Climate change affects the tourism sector by inflicting damage on a wide range of environmental resources that are critical attractions for tourism. Warming temperatures of 2°C along with reduced precipitation are expected to lead to a decrease in the intensity residence time and thickness cover of the snow. This will greatly affect the skiing season which is the key attraction for tourism during winter. The expected loss of natural attractions and increase in sea levels will inflict damage on the shore and sandy public beach and reduce ecotourism activities. More details available in the Second National Communication report.

Public Health:

The direct and indirect effects of climate change on public health include the outbreak of infectious diseases from changing temperatures, increased morbidity and mortality from heat and other extreme weather events, malnutrition from droughts and floods that affect agriculture and other water-borne and rodent-borne diseases related to scarcity of clean water. Moreover, changing patterns in rainfall and temperature can cause the proliferation of vector-borne diseases such as malaria and dengue fever. More details available in the Second National Communication report.

Coastal Zones:

The average time that dense snow remains on mountains before melting has decreased from 110 days in the 1980s to less than 90 days in 2006. It is expected to decrease to 45 days with a warming of 2°C
The main impacts of climate change on coastal zones originate from the potential increase in seal level and sea surfaces temperature due to projected higher temperatures. Sea level have been continuously increasing and is expected to increase in 30 years up to 30-60 cm. This will impact sandy beaches in the south, and on the coastal natural reserves such as palm islands and the Tyre nature reserves. In addition, this will increase the risk of seawater intrusion into aquifers causing salinization of the aquifers, coastal flooding and erosions and degradation of coastal ecosystems and natural reserves.

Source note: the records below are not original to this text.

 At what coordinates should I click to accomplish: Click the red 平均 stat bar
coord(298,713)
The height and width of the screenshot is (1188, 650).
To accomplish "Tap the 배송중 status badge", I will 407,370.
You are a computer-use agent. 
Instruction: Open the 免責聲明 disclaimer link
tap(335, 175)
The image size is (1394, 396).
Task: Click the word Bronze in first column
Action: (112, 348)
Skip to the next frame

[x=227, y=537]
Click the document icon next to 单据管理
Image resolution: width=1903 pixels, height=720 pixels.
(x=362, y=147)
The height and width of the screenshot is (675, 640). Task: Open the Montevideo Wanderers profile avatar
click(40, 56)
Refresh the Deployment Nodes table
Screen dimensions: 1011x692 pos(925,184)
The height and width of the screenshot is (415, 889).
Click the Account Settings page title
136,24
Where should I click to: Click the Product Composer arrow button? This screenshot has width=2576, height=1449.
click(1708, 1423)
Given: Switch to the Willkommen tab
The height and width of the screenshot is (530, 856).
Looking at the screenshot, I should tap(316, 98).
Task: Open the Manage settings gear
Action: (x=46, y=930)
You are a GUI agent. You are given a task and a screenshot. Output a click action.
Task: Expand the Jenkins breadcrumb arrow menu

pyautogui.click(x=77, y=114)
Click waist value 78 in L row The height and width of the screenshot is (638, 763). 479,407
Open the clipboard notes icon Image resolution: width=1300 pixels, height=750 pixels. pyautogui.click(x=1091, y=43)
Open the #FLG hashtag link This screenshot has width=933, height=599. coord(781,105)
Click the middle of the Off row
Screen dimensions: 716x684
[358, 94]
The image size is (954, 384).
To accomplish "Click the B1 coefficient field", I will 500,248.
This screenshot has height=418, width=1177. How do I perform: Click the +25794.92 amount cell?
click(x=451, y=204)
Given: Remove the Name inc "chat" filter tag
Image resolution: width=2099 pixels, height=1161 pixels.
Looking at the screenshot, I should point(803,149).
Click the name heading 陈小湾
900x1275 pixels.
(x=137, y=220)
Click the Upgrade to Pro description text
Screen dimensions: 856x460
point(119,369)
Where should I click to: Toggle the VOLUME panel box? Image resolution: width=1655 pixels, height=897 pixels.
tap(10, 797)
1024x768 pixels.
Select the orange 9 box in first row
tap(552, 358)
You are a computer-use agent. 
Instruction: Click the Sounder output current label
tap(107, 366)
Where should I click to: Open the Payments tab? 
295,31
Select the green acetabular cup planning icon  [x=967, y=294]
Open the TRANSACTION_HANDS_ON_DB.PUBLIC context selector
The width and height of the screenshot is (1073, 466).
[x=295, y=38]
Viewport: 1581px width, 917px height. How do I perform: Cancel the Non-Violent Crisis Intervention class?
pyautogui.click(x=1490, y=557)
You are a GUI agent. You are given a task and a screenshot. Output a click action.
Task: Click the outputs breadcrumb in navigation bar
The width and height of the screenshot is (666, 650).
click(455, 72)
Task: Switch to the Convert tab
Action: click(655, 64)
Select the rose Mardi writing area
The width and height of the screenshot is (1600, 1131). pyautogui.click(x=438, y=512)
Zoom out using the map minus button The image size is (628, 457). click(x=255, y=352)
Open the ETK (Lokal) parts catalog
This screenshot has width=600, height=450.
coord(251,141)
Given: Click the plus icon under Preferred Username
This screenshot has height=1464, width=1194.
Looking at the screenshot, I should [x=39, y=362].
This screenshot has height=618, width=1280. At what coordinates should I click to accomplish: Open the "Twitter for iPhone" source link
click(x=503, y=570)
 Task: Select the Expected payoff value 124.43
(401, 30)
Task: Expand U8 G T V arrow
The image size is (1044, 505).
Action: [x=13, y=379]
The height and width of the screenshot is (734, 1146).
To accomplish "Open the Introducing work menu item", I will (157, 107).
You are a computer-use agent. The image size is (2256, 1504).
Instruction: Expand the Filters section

More details available in the Second National Communication report.

Infrastructure and Human Settlements:

The impacts of climate change on infrastructure and human settlements are caused by changing patterns in precipitation, sea level rise and increased frequency and intensity of storms. These impacts can cause inundation of coastal settlements and buildings, disruption of operation at the airport and damages in the transport infrastructure, water and wastewater networks. They can also increase the risk of floods, mudslides and rockslides.

The related socio-economic impacts include a reduction of the quality of life due to financial losses in the infrastructure supporting the different economic activities, and an increase in the cost of living in urban agglomerations. More details available in the Second National Communication report.